──────── BEREITGESTELLTER AUSZUG

Mangelhafte Zustände trotz Normwert

Sabine Mattes

Bei Malabsorptionsstörungen, bestimmten Medikamenteneinnahmen oder Vorerkrankungen sollte Vitamin B12 vorsichtshalber oral supplementiert werden. Bei Malabsorptionsstörungen, bestimmten Medikamenteneinnahmen oder Vorerkrankungen sollte Vitamin B12 vorsichtshalber oral supplementiert werden. © bit24 – stock.adobe.com

Ein Cobalamindefizit baut sich oft über Jahre auf. Auch unter adäquater Therapie dauert es mitunter ebenso lange, bis die Symptome verschwinden. Umso wichtiger ist, es gar nicht soweit kommen zu lassen und früh auf Krankheitszeichen zu reagieren.

Gesunde Erwachsene benötigen täglich etwa 4–7 µg Vit­amin B12. Zu einem Defizit kommt es am häufigsten durch Fehl­ernährung. Besonders gefährdet sind Menschen, die vegetarisch oder vegan leben. Bei einem Cobalaminmangel trotz adäquater Zufuhr des Vitamins über das Essen muss an eine Malabsorptionsstörung gedacht werden, schreiben Prof. Dr. Bruce­ Wolffenbuttel­ vom Uniklinikum Groningen und Kollegen. Das gilt etwa für Patienten mit Typ-1-Diabetes oder bei einer Hashimoto-­Thyreoiditis. Die bekannteste Form des Vitamin-B12-Mangels ist die perniziöse Anämie (Morbus Biermer­).

Viele Ärzte meinen, dass die Mangelkrankheit stets mit einer Anämie einhergeht. Das ist ein Irrtum, betonen die Autoren. Denn nur bei weniger als 20 % der Betroffenen liegt tatsächlich eine Blutarmut vor.

────────────────
──────── BEREITGESTELLTE DATEN

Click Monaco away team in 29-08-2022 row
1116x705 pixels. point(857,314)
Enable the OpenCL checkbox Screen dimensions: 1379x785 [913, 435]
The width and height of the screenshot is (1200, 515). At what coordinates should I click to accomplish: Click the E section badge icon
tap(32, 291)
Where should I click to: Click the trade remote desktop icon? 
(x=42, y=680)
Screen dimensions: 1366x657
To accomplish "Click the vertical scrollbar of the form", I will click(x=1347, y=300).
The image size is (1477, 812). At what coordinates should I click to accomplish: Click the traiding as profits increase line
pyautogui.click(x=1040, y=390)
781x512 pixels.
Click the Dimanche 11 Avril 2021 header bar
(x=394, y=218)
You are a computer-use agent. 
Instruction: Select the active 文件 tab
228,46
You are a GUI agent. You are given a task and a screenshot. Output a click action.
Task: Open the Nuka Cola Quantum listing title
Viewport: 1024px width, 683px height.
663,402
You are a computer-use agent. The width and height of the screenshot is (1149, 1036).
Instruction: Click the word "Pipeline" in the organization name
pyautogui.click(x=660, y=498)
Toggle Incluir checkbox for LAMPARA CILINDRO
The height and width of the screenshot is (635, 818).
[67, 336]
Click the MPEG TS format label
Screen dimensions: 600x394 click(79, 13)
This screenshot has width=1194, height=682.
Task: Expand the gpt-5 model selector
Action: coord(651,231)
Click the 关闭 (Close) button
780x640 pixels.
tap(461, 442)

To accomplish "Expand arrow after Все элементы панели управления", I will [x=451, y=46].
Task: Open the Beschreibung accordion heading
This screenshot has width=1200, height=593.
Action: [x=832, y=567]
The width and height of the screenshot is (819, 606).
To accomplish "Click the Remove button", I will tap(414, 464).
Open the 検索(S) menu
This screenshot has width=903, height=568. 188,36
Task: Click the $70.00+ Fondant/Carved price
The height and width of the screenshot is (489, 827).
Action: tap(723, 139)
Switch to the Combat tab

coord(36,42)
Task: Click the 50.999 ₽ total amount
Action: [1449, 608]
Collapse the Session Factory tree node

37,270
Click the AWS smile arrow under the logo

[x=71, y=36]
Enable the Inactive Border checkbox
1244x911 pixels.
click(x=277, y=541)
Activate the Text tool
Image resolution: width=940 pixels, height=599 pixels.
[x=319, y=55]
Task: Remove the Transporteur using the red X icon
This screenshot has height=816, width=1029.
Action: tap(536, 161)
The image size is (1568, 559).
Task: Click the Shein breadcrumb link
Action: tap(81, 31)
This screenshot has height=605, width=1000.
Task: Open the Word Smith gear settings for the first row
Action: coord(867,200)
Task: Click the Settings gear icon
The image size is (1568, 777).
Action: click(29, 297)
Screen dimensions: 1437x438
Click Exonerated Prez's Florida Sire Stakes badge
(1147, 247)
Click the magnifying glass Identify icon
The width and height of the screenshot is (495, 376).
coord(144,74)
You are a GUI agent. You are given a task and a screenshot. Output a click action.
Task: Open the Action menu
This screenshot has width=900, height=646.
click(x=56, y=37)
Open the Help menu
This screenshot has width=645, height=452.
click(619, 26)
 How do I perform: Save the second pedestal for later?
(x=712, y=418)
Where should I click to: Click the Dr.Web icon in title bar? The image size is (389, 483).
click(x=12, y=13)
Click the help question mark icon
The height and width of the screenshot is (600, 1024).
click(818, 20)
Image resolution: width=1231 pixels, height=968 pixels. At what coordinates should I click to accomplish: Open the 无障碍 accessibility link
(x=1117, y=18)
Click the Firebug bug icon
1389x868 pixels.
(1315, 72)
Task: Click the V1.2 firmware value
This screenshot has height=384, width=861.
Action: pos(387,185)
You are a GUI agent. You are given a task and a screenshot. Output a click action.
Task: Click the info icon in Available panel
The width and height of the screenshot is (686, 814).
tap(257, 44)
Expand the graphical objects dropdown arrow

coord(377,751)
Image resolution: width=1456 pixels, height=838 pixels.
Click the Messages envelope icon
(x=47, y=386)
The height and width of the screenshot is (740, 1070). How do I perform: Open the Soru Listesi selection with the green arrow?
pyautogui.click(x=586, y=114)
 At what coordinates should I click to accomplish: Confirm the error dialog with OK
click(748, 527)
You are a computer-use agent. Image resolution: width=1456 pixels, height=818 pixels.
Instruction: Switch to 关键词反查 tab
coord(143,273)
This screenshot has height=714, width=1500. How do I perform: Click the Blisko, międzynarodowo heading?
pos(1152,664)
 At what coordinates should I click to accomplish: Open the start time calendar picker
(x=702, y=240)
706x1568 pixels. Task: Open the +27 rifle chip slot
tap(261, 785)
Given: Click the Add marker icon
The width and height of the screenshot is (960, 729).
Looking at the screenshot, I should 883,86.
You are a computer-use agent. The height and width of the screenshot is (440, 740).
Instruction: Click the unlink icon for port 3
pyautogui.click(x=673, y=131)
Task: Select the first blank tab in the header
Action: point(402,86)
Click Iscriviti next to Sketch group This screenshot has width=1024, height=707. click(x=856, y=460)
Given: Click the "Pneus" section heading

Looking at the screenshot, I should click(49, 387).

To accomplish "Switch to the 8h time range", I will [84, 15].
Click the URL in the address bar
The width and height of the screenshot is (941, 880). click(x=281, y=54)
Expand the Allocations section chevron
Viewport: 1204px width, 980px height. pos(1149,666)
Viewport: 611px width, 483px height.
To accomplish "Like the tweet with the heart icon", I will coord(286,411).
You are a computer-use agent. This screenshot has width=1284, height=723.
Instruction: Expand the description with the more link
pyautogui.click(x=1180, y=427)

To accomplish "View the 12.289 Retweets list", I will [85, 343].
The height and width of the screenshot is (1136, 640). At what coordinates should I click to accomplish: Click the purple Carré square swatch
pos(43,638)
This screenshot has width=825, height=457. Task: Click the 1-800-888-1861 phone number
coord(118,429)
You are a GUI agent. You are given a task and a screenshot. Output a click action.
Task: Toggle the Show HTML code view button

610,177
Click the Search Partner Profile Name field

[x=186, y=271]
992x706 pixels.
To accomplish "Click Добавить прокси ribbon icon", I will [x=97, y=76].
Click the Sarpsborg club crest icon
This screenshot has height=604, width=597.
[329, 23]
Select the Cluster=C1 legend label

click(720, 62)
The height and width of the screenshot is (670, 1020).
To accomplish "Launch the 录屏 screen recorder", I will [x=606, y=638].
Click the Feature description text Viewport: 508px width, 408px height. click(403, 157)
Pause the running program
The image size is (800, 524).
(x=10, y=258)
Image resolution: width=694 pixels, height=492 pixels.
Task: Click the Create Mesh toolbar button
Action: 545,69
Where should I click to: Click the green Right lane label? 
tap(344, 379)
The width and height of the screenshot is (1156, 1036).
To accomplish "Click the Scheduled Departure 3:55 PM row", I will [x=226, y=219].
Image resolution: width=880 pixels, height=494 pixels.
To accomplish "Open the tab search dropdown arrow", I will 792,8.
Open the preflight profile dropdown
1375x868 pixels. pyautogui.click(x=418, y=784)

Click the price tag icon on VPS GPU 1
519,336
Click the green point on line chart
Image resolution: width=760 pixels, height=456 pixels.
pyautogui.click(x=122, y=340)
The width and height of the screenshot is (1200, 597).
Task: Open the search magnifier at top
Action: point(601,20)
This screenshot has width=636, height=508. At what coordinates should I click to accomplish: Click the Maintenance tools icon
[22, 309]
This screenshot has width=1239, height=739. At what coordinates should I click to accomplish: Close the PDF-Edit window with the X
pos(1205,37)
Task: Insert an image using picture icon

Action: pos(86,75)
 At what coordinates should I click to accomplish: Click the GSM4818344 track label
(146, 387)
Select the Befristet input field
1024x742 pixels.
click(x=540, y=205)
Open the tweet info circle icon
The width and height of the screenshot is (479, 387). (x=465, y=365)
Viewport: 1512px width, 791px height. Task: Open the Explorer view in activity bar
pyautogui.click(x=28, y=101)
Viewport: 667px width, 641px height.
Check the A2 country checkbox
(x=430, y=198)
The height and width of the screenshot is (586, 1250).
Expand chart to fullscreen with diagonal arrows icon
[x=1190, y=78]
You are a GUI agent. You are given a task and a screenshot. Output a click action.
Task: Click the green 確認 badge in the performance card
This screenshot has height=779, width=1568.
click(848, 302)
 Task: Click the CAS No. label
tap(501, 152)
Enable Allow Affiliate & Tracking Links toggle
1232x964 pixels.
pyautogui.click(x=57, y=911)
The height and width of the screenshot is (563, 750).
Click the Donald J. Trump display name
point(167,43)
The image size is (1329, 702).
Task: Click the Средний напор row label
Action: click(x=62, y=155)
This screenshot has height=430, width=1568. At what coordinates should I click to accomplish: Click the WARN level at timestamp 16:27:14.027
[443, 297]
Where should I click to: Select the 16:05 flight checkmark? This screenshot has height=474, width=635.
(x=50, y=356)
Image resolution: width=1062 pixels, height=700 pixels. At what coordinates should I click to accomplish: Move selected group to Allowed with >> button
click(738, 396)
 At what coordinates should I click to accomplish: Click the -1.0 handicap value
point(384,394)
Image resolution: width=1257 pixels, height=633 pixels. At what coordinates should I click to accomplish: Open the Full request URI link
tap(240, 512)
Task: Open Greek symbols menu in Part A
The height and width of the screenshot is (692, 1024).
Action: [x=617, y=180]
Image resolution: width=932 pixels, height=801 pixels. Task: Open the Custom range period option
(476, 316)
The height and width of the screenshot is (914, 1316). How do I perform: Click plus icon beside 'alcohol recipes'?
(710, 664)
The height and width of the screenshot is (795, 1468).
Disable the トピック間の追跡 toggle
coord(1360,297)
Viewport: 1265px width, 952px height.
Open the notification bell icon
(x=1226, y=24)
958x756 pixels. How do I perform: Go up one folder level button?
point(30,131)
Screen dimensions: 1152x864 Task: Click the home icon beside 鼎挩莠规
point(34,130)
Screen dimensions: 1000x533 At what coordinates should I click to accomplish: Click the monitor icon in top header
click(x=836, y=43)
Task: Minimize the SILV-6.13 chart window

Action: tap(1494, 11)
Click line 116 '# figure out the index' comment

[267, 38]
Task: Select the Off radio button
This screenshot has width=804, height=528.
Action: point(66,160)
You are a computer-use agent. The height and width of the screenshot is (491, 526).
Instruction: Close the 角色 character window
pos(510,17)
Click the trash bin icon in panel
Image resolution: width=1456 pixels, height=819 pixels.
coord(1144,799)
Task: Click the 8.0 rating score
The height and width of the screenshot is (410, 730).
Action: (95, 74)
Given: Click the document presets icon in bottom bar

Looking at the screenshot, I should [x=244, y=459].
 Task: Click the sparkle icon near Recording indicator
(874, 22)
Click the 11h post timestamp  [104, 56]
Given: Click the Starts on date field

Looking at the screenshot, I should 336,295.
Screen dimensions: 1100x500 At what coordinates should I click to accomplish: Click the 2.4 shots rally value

────────────────

**ARBEITSAUFTRÄGE:**
1. Wie viel Vitamin B12 brauchen gesunde Erwachsene laut dem Text über Vitamin-B12-Mangel pro Tag?
2. Führe den Text über Vitamin-B12-Mangel nach seinem letzten Satz weiter.

**ANTWORTEN:**
1. Etwa 4–7 µg täglich.

2.
Oft zeigt sich ein Cobalamindefizit in Form kognitiver, mentaler oder neurologischer Symptome:

  • geringere geistige Leistungsfähigkeit, Vergesslichkeit, Lern- und Konzentrationsprobleme, nominale Aphasien, Kopfschmerzen, insbesondere Migräne
  • Reizbarkeit, Stimmungsschwankungen, Depressionen, Ängste und Schlaflosigkeit, Wahnvorstellungen, Halluzinationen und Psychosen
  • Parästhesien inkl. Taubheitsgefühle, Gleichgewichtsstörungen, Ataxien, Tinnitus, autonome Dysfunktion

Auch Müdigkeit, Muskelschwäche, Glossitis, Gewichtsverlust oder abdominelle Beschwerden können ein Defizit anzeigen, erläutern Prof. Wolffenbuttel und Kollegen.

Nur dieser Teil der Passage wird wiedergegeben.